Once you reach the line containing "Televisión (224, 2336)" in the data below, restate each line word for word up to and including the one containing "Página Inicial (54, 2336)".

── Given records

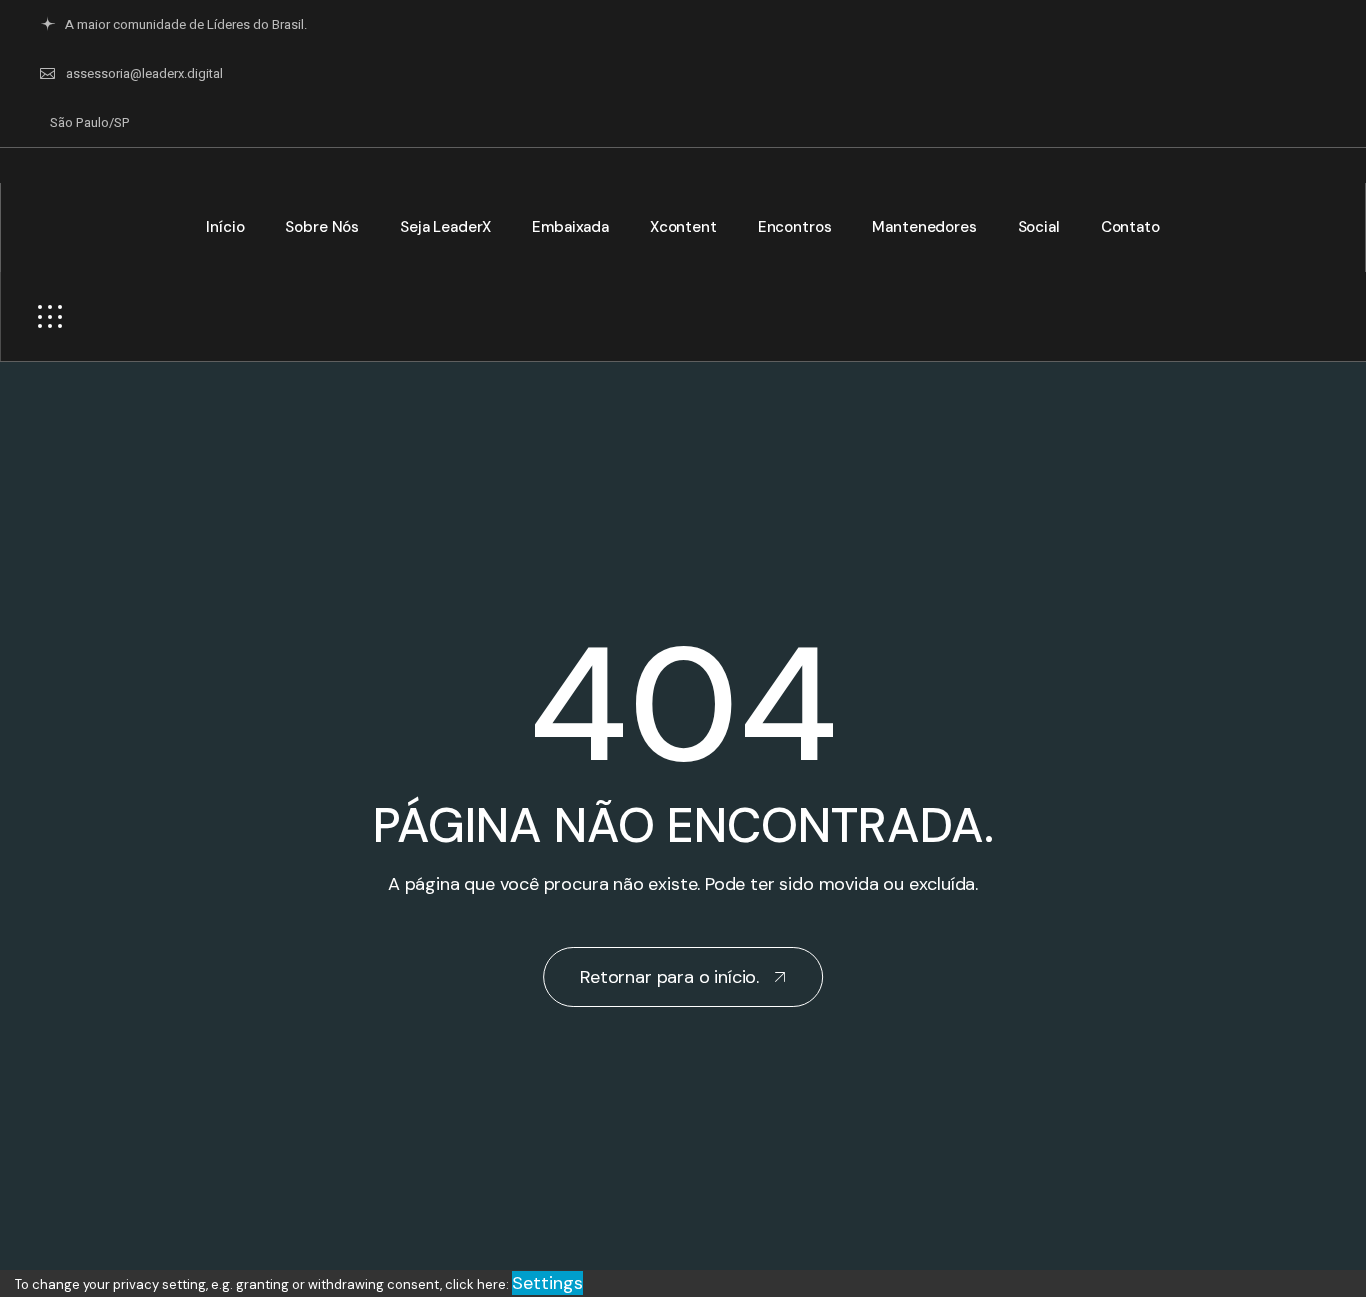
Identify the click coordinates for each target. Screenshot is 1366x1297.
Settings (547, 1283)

────
── Given records

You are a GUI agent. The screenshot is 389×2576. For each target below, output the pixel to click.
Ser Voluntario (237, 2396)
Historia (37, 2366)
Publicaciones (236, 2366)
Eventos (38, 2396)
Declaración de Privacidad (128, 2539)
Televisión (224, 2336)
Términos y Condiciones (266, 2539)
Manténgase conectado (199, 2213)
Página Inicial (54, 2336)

────

▶ **Output of the task**
Televisión (224, 2336)
Términos y Condiciones (266, 2539)
Manténgase conectado (199, 2213)
Página Inicial (54, 2336)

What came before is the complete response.